TRECHO DA PÁGINA:
>>>

Cultura

A potência do anômalo – parte I | Clécio Branco

O anômalo não é só visto com estranheza pelo crivo da normalidade. O anômalo é um estranho, um desterritorializado por vocação, mas não se pode acusá-lo de insanidade com a anormalidade no sentido do termo psiquiátrico. Pode-se dizer que o caráter da anomalia do anômalo é de um duplo devir, em que a desterritorialização e a reterritorialização se cruzam, perfazendo tal duplicidade. De forma que já não há necessidade de temer o anômalo; ele é muito diferente do ser patológico que vive na desterritorialização perpétua. Pode-se dizer que o anômalo se confunde com o autóctone e com o estrangeiro, ou mesmo com o outsider.[1]

 

Eles experimentam as mesmas intensidades, os mesmos devires duplos. O xamâ vê e vive essa zona indiscernível como o ser cambaleante de uma porta a outra e desaparecendo no ar. Dizia Dom Juan a Castañeda: “Tudo o que posso dizer, é que nós somos fluidos, seres luminosos feitos de fibra.”[2] Não é o caso de o texto estar ou não enquadrado em uma norma válida, seja de filosofia, literatura ou de outra ordem de ficção. O que importa é ir em busca dessas linhas de borda feita de fibras.

<<<

Trechos de dados
>>>

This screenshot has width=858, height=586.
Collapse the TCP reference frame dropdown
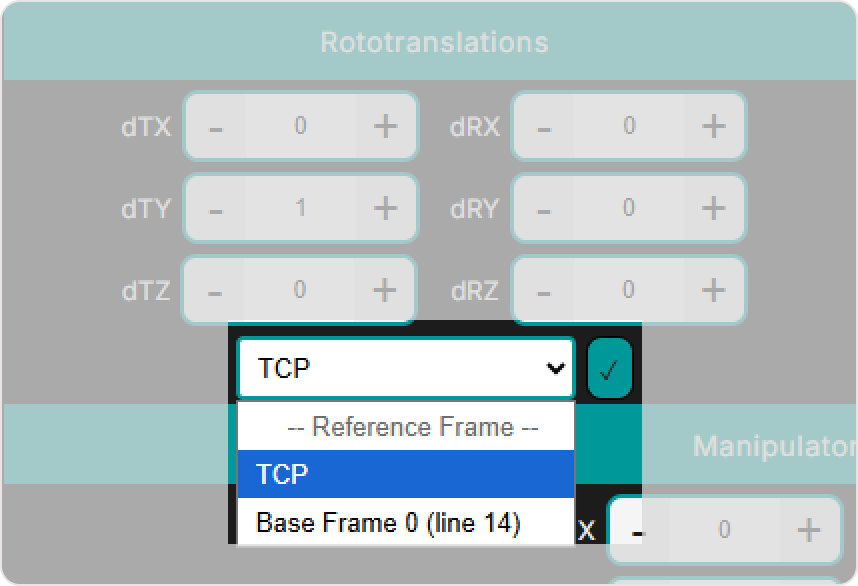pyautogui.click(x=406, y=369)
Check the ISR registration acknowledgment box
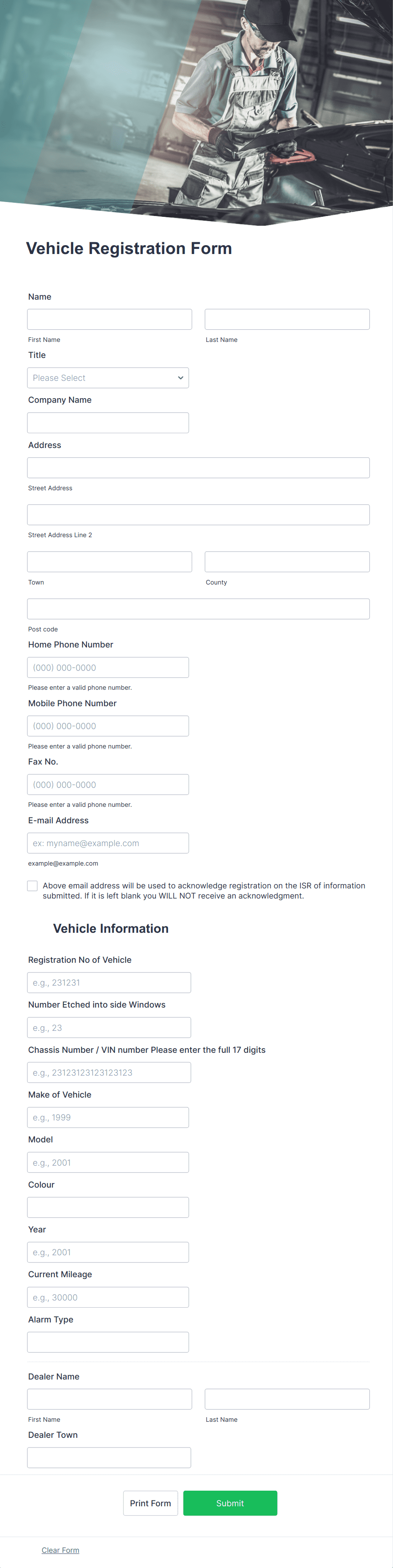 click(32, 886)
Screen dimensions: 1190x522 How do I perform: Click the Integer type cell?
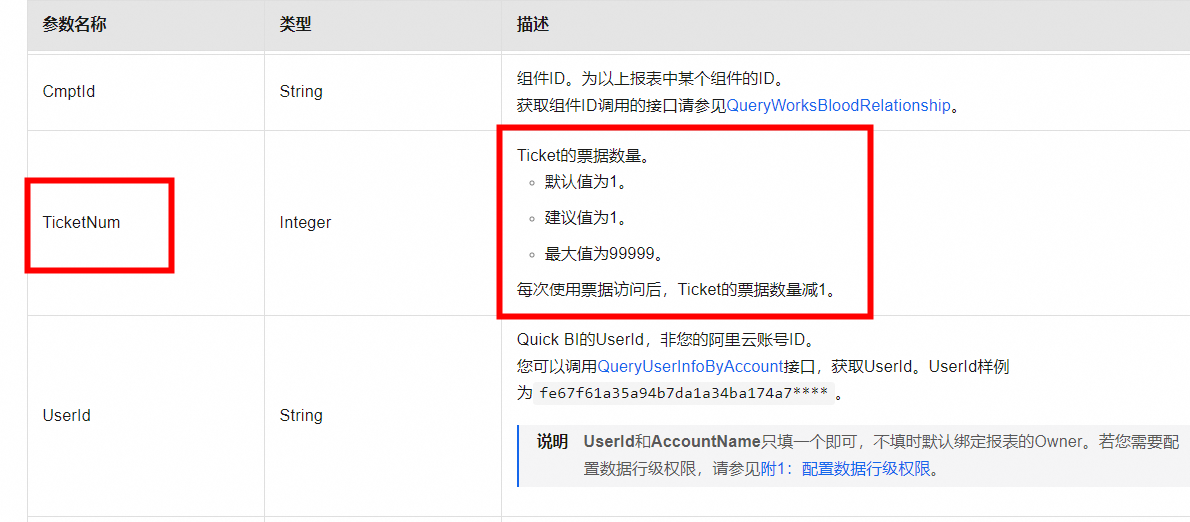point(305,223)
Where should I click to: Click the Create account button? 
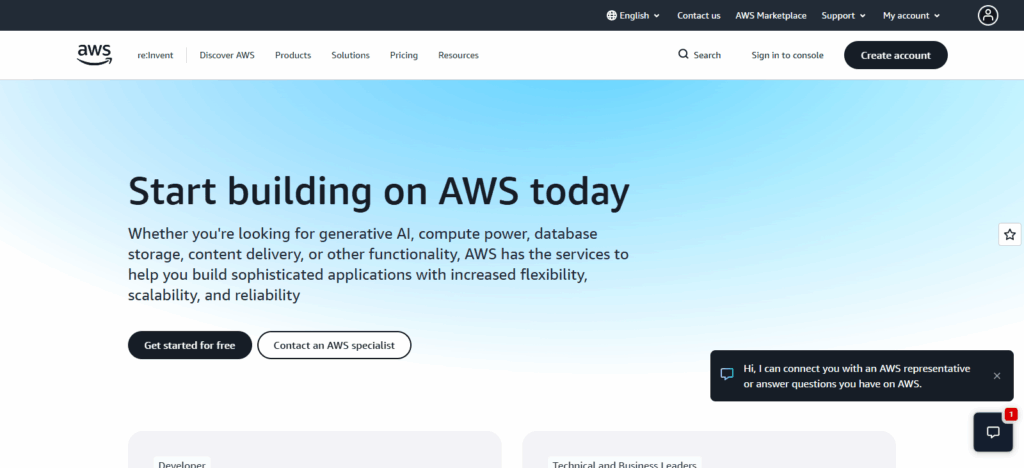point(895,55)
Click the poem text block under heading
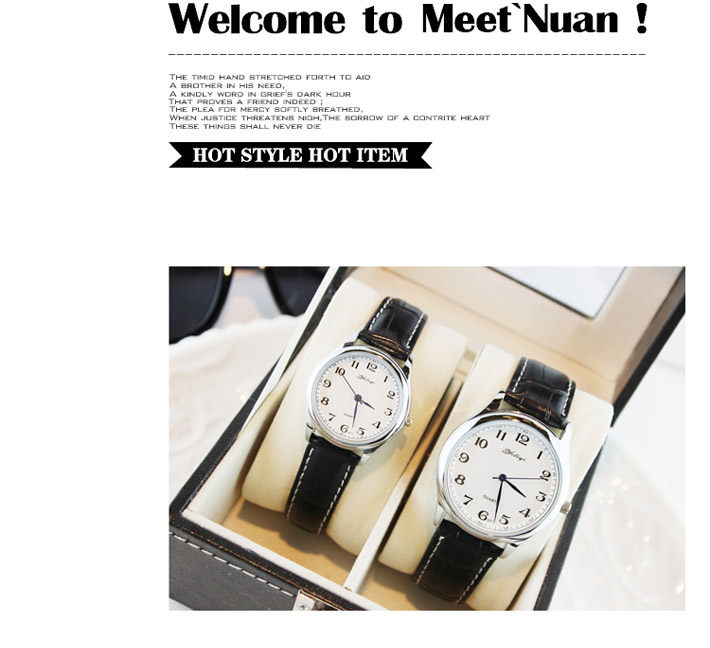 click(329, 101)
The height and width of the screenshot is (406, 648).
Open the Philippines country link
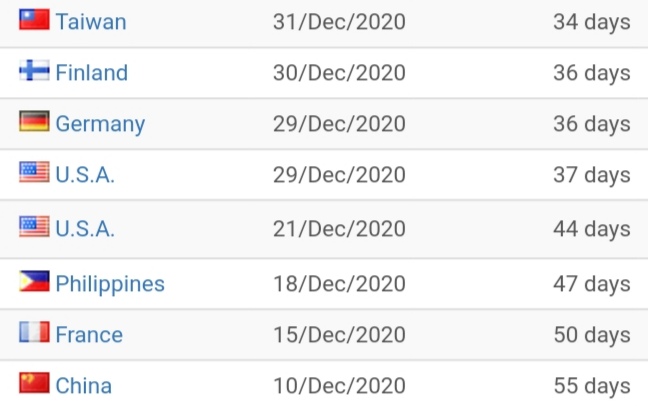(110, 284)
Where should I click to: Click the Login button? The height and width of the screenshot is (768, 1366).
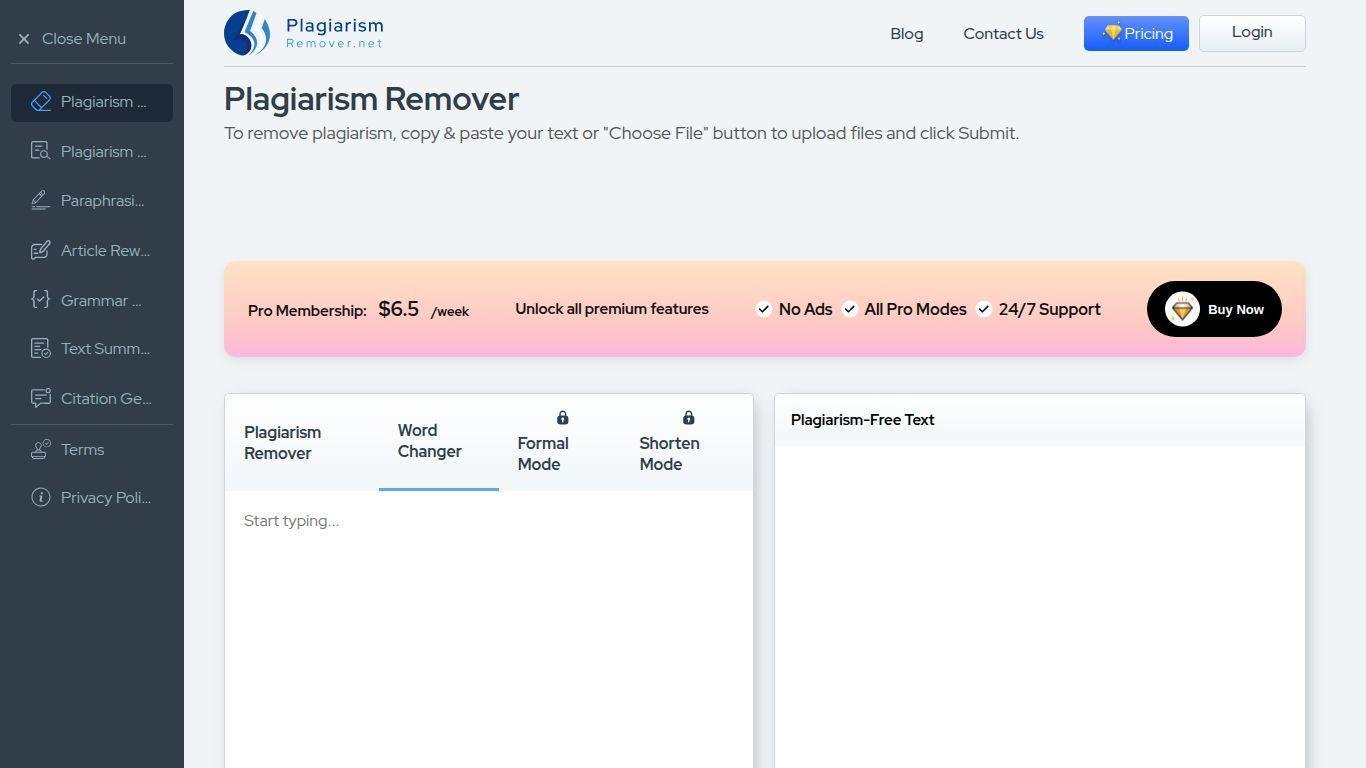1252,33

<<<
>>>

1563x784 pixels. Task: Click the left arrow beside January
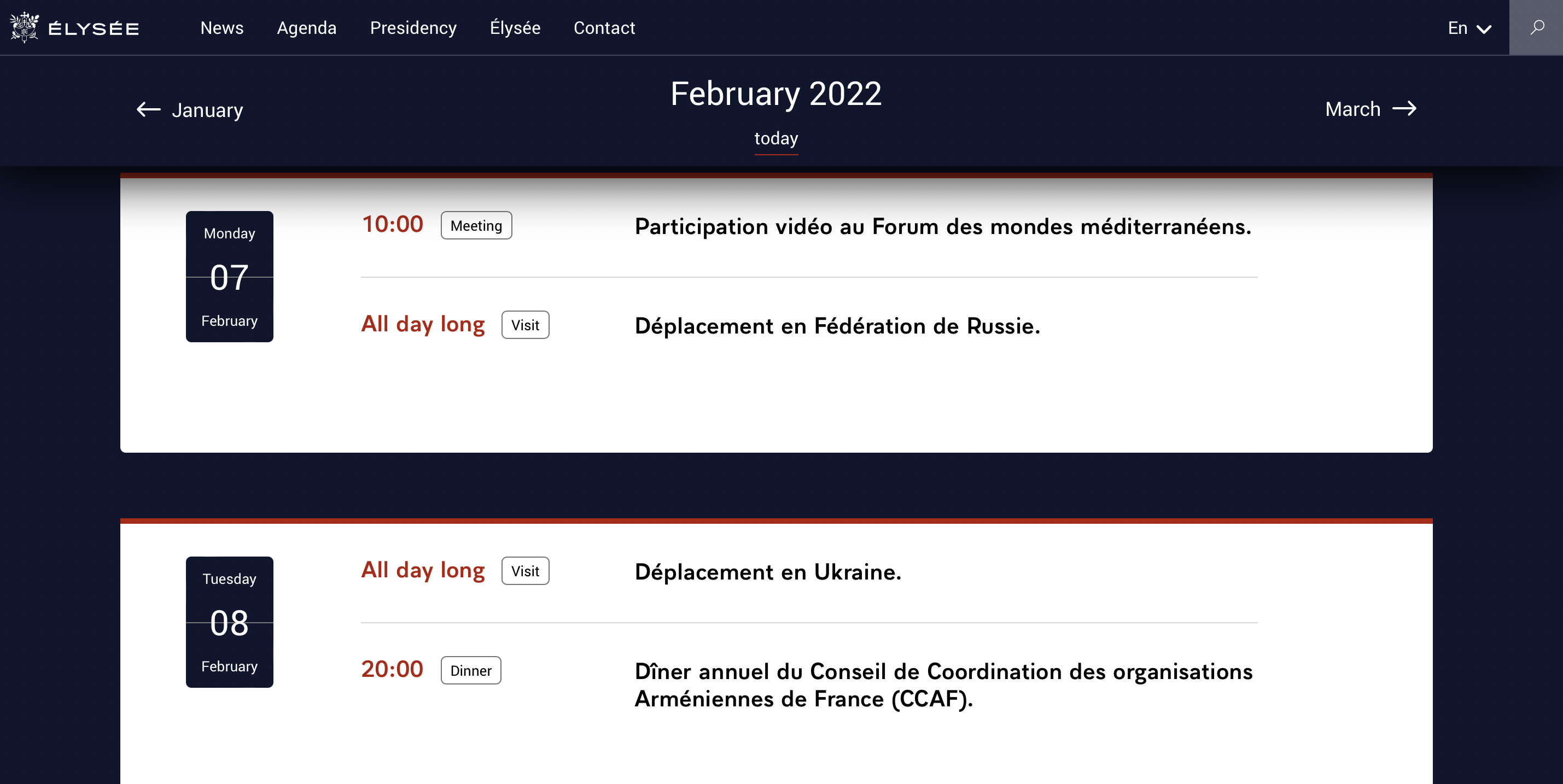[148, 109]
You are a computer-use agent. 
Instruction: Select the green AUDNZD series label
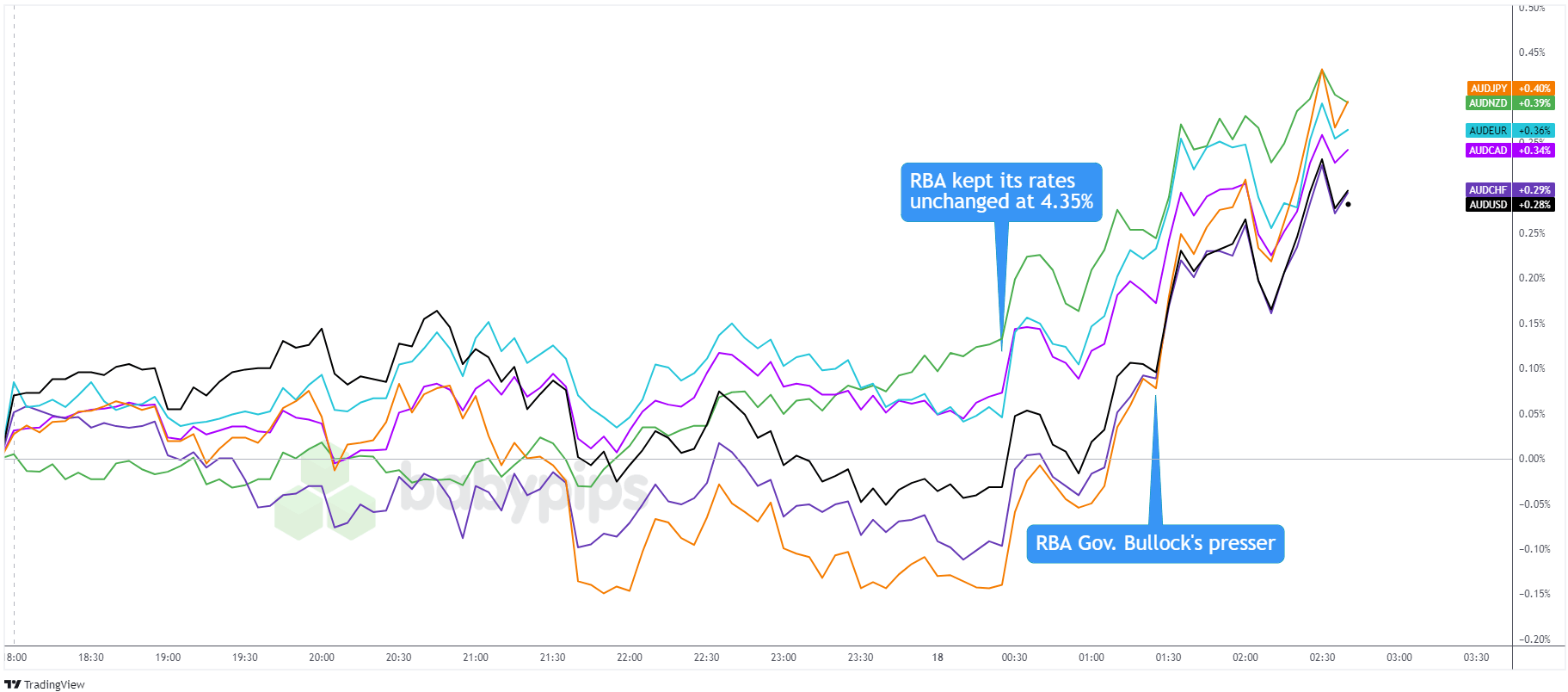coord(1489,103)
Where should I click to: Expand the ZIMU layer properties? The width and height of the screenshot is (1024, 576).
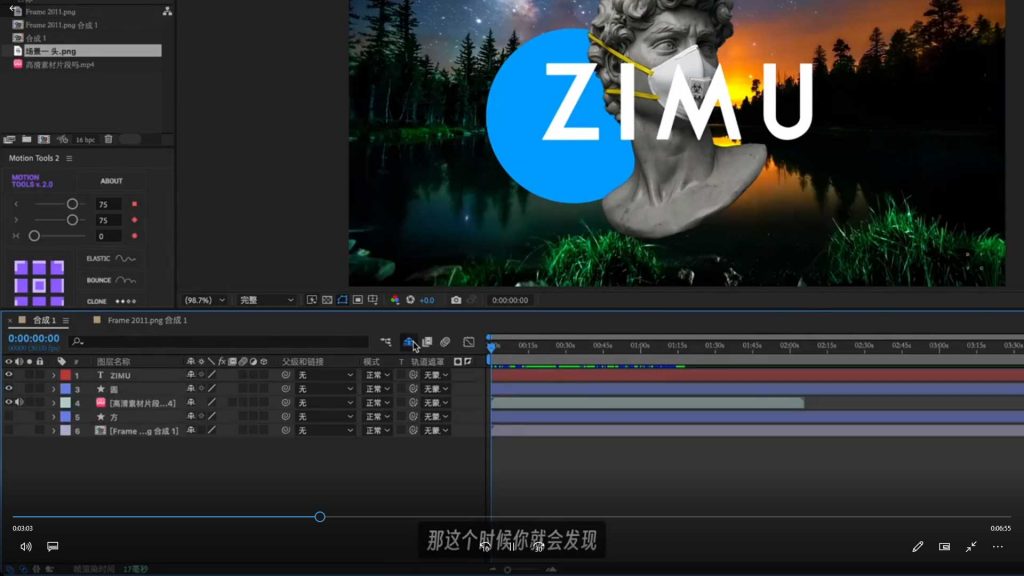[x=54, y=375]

<<<

CONJUNTO DE TAREFAS:
1. Indique se cada afirmação abaixo concorda com o texto sobre o anômalo. Responda sim ou não e cite literalmente as palavras do texto que decidem a questão.
(a) O anômalo pode ser acusado de insanidade no sentido psiquiátrico.
(b) O anômalo é muito diferente do ser patológico.
(c) O que importa é o texto estar enquadrado em uma norma válida.
2. Por favor, reescreva em forma de lista o parágrafo do texto sobre o anômalo que começa com “O anômalo não é só visto”, mantendo seus fatos principais.
3. Retome o texto sobre o anômalo a partir do ponto em que ele termina.

RESPOSTAS POR TAREFA:
1.
(a) Não: "não se pode acusá-lo de insanidade com a anormalidade no sentido do termo psiquiátrico".
(b) Sim: "ele é muito diferente do ser patológico que vive na desterritorialização perpétua".
(c) Não: "Não é o caso de o texto estar ou não enquadrado em uma norma válida".

2.
- O anômalo não é visto com estranheza apenas pelo crivo da normalidade.
- É um estranho, desterritorializado por vocação, mas não pode ser acusado de insanidade no sentido psiquiátrico.
- Sua anomalia tem o caráter de um duplo devir, em que desterritorialização e reterritorialização se cruzam.
- Por isso não é preciso temê-lo. Ele é muito diferente do ser patológico, que vive na desterritorialização perpétua.
- Confunde-se com o autóctone, com o estrangeiro ou com o outsider.

3.
O anômalo, o outsider, o estrangeiro, todos eles deixam de ser indivíduos marcados. Na verdade, eles não são figuras determinadas, são a habitual zona de indiscernibilidade. Para Deleuze/Guattari, eles são estados de coisas. “Uma borda funcionando como Anômalo; mas há uma enfiada de bordas, uma linha contínua de bordas (fibras), de acordo com a qual a multiplicidade se altera.”[3] São as bordas que se desdobram em formas que se metamorfoseiam em portas se abrindo dentro de portas, compartimentos que se confundem.

 

Kafka faz assim em O processo: as portas que levam à igreja são as mesmas que o fazem se perder no tribunal, mas que também se acham e fazem achar na organização burocrática do trabalho. Foi isso que Kafka demonstrou quanto ao juízo: ele percebeu que o juízo vai junto através das portas, dos corredores e das repartições; o juízo está dentro do julgado, por isso não há saída dentro do sistema de julgamento por meio do julgamento. Kafka mostrou que a saída está na subversão do sistema a partir de dentro. Ele faz isso através de um método singularmente inventado e que se encontra em sua literatura, no humor e na ironia.

 

 

Se Kafka é o maior teórico da burocracia, é porque ele mostra como, num certo nível (mas qual? E que não é localizável) as barreiras entre repartições deixam de ser ‘limites precisos’, mergulham num meio molecular que as dissolve, ao mesmo tempo em que ele faz proliferar o chefe em microfiguras impossíveis de reconhecer, de identificar e que são tão pouco discerníveis quanto centralizáveis (…).[4]

 

O mesmo se diria em relação à potência autista, muito pouco compreendida além da doença. Ela se liga ao universo por linhas de fibras, “de acordo com a qual a multiplicidade muda”, paradas provisórias em pequenas estações que se deslocam na velocidade das linhas de fuga. Figura estranhamente assustadora do autista que não se senta no lugar determinado pelos opositores, nunca se sabe exatamente no que vai dar, aonde vai chegar. A potência autista é a mesma potência esquiza do esquizofrênico.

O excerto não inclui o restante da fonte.